Rollup merge of #155856 - imazen:winarm-stable-features, r=Amanieu

std_detect: support detecting more features on aarch64 Windows

Wires `IsProcessorFeaturePresent` calls for the `PF_ARM_*` constants exposed in Windows SDK 26100 (Windows 11 24H2), plus an architectural derivation for `rdm`. All eight feature names have been stable in `is_aarch64_feature_detected!` on Linux/Darwin/BSD since Rust 1.60 — this brings the Windows backend to parity.

| Feature | Source on Windows |
|---|---|
| `fp16`  | `PF_ARM_V82_FP16_INSTRUCTIONS_AVAILABLE`  (value 67) |
| `i8mm`  | `PF_ARM_V82_I8MM_INSTRUCTIONS_AVAILABLE`  (value 66) |
| `bf16`  | `PF_ARM_V86_BF16_INSTRUCTIONS_AVAILABLE`  (value 68) |
| `sha3`  | `PF_ARM_SHA3` (value 64) **AND** `PF_ARM_SHA512` (value 65) |
| `lse2`  | `PF_ARM_LSE2_AVAILABLE`                   (value 62) |
| `f32mm` | `PF_ARM_SVE_F32MM_INSTRUCTIONS_AVAILABLE` (value 58) |
| `f64mm` | `PF_ARM_SVE_F64MM_INSTRUCTIONS_AVAILABLE` (value 59) |
| `rdm`   | derived from `PF_ARM_V82_DP` (see below) |

`PF_ARM_SVE_F32MM` / `PF_ARM_SVE_F64MM` (values 58 / 59) were already added as commented-out placeholders in rust-lang/stdarch#1749 — they have direct stable Feature mappings (`f32mm`, `f64mm`), unlike their sibling values 52 / 53 / 57 (`SVE_BF16`, `SVE_EBF16`, `SVE_I8MM`) which have no SVE-specific stdarch Feature name and remain commented for that reason.

`sha3` requires both `PF_ARM_SHA3` (FEAT_SHA3) and `PF_ARM_SHA512` (FEAT_SHA512), matching the existing convention from rust-lang/stdarch#1749 where `sve2-aes` is set only when both `PF_ARM_SVE_AES` and `PF_ARM_SVE_PMULL128` are present.

### `rdm` derivation

There is no `PF_ARM_RDM_*` constant; Microsoft has never defined one.

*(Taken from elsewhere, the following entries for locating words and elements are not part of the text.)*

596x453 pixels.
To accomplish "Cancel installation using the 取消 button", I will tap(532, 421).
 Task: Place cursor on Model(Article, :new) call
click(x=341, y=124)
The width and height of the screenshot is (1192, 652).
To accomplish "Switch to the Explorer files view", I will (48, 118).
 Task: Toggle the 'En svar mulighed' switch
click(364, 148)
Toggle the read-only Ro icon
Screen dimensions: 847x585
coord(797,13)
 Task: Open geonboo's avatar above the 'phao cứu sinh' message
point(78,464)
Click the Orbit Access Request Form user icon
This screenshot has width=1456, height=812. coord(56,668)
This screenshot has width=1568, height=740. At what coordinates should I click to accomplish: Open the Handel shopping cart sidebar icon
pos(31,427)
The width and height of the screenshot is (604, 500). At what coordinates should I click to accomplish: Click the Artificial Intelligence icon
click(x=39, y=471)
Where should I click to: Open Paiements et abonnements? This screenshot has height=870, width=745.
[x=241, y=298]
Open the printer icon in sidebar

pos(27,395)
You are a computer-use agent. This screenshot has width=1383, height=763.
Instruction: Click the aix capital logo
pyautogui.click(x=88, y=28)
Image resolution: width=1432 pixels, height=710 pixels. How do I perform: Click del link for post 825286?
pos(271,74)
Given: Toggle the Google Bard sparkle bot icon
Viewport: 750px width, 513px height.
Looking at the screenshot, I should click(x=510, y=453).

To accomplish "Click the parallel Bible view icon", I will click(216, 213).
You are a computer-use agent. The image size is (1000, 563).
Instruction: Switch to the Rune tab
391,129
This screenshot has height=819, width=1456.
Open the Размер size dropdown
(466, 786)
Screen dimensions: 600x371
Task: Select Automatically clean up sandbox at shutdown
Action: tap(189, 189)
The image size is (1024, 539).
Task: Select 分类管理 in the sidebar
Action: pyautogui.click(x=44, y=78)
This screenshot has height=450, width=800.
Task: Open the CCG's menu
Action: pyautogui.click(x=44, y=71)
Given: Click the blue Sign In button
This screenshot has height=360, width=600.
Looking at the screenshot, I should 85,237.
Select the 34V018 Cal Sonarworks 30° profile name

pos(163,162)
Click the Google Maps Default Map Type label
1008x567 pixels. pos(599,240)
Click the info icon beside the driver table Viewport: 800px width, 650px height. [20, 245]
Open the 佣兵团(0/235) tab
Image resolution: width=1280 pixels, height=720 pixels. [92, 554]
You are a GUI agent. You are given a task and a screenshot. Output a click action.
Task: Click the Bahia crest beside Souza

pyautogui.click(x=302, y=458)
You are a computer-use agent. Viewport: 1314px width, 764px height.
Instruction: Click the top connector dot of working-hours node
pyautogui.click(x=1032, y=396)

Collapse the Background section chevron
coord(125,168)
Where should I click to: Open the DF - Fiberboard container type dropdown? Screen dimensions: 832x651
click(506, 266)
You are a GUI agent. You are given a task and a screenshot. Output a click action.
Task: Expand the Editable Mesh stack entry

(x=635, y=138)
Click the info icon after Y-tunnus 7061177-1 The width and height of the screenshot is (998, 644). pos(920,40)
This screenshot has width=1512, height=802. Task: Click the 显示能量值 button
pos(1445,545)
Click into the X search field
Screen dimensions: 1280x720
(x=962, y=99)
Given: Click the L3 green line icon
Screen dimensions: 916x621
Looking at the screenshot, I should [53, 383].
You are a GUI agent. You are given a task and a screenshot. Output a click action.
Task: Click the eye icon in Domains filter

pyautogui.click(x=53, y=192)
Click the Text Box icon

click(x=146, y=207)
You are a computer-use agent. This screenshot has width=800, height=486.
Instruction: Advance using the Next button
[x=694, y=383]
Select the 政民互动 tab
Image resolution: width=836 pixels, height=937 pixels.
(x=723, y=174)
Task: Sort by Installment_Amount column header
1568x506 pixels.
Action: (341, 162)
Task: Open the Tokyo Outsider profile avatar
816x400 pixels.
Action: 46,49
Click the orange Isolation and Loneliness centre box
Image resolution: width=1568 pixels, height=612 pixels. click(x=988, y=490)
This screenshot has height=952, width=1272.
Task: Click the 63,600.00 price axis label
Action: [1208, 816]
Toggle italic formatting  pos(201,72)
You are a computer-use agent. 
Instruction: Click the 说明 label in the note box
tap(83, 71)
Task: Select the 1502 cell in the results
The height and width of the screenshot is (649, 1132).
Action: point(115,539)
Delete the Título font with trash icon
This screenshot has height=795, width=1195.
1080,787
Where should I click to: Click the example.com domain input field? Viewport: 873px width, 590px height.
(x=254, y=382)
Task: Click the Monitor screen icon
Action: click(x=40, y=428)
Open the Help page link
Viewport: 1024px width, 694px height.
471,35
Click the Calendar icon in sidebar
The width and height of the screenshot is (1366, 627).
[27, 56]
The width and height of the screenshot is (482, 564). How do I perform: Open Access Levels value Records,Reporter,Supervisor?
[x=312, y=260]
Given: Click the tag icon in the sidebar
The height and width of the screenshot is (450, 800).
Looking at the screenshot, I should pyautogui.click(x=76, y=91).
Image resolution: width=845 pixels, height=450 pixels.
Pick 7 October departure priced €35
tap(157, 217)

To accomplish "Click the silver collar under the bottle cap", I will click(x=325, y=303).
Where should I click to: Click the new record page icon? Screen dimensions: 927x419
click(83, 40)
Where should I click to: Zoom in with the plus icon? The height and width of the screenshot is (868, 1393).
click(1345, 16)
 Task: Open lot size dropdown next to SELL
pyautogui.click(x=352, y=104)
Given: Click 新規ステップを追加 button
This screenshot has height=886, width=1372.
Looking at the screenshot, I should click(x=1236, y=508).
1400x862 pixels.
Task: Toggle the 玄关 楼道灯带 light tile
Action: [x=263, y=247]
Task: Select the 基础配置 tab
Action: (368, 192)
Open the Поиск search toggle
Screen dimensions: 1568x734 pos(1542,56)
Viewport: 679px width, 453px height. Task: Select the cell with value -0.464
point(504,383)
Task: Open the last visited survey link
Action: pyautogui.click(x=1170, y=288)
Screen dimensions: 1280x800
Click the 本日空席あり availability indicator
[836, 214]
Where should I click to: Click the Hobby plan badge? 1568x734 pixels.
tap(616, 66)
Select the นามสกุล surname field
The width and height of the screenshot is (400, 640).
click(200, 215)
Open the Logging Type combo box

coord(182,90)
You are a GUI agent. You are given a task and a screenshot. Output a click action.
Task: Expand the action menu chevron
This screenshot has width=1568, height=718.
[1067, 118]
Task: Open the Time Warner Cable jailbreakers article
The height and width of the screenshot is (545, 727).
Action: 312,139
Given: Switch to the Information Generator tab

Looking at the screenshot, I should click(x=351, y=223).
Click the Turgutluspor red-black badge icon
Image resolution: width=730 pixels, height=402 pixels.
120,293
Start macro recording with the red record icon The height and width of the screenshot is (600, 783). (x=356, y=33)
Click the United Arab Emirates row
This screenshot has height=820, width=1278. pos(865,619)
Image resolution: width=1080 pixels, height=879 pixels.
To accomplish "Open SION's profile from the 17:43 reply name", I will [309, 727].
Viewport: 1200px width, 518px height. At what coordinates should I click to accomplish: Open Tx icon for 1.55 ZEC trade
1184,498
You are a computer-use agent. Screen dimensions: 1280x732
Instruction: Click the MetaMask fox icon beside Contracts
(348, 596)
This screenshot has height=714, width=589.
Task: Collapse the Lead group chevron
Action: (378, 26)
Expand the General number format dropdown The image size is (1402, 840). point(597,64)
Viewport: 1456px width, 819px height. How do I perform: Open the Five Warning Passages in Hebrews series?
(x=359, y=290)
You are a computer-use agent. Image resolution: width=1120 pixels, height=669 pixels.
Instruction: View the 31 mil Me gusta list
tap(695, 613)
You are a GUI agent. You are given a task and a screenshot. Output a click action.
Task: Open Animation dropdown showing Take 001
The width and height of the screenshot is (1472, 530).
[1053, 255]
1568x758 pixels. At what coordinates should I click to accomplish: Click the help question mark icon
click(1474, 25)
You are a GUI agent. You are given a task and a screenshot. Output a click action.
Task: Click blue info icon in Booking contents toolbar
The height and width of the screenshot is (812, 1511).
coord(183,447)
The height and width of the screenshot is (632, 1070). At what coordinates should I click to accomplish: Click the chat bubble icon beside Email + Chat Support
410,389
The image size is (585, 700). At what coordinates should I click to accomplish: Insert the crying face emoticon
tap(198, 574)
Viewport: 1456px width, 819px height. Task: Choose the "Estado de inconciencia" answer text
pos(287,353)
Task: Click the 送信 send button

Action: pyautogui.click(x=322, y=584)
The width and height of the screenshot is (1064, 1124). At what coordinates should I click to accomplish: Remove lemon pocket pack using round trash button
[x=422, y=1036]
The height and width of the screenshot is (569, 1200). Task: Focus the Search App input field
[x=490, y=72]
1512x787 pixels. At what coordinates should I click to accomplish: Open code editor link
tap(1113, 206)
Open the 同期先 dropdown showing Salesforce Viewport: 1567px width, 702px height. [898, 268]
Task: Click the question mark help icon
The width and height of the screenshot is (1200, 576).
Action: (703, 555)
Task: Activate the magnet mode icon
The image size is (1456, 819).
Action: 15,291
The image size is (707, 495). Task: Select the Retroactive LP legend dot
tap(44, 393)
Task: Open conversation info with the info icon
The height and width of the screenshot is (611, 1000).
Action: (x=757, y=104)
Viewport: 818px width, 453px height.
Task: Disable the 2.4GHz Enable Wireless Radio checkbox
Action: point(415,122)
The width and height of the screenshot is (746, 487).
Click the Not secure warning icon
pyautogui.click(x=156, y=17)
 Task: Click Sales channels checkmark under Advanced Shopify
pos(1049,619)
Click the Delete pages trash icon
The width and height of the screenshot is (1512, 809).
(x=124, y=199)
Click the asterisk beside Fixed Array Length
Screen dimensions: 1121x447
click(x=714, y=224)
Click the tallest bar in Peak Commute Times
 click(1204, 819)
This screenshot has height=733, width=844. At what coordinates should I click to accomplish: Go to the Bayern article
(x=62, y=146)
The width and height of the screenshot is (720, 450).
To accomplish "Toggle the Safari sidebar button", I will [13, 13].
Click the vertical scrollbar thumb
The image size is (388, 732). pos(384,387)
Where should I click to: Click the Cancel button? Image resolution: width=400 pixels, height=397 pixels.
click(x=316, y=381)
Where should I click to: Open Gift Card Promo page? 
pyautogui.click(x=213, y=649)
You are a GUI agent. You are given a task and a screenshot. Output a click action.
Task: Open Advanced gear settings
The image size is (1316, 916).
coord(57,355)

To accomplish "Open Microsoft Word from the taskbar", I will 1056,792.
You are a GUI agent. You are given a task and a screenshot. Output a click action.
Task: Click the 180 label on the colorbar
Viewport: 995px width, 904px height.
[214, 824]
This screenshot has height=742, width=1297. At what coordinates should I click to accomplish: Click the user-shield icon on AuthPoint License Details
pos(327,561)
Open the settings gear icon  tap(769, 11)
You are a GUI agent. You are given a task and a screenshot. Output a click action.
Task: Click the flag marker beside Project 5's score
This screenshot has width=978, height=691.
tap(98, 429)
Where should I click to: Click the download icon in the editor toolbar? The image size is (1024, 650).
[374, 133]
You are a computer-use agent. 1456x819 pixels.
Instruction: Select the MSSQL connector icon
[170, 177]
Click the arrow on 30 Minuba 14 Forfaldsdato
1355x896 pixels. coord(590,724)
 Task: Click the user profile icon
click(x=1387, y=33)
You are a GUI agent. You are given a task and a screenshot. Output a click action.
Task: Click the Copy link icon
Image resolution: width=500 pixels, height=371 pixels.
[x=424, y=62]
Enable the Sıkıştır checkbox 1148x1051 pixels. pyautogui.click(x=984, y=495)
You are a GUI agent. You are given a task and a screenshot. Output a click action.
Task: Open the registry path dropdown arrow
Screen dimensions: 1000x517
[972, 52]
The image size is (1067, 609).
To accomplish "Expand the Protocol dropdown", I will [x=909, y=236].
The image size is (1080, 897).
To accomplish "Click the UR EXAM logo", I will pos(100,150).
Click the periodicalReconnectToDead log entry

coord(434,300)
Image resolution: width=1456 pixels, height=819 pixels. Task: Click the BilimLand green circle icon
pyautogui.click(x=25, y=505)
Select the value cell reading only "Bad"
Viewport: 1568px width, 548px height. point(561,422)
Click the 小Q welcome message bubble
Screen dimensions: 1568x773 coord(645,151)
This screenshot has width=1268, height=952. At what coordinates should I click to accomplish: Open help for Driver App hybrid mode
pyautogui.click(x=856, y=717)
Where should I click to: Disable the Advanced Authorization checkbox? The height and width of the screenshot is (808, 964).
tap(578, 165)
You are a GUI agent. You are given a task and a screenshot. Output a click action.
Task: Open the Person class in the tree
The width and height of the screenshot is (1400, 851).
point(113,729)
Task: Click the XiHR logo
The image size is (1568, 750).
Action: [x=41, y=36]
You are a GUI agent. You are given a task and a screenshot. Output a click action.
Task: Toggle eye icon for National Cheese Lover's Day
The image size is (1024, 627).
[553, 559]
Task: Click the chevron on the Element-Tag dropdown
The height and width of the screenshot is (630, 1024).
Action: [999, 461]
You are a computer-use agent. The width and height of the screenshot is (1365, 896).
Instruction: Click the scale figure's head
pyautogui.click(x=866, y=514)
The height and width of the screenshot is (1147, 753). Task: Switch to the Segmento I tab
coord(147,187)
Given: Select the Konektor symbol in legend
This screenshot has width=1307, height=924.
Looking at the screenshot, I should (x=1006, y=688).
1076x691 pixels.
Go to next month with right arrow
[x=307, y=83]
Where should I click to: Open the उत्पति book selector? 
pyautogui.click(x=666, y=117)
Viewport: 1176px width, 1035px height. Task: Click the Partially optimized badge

We derive it from `PF_ARM_V82_DP_INSTRUCTIONS_AVAILABLE` (FEAT_DotProd) via the following architectural chain:

1. FEAT_DotProd is an optional v8.2-A feature, so its presence implies the core implements at least v8.1-A.
2. Per Arm ARM K.a §D17.2.91: *"In an ARMv8.1 implementation, if FEAT_AdvSIMD is implemented, FEAT_RDM is implemented."*
3. AdvSIMD is universally implemented on every Windows-on-ARM SKU.
4. Therefore: DotProd ⇒ v8.1-A baseline + AdvSIMD ⇒ FEAT_RDM.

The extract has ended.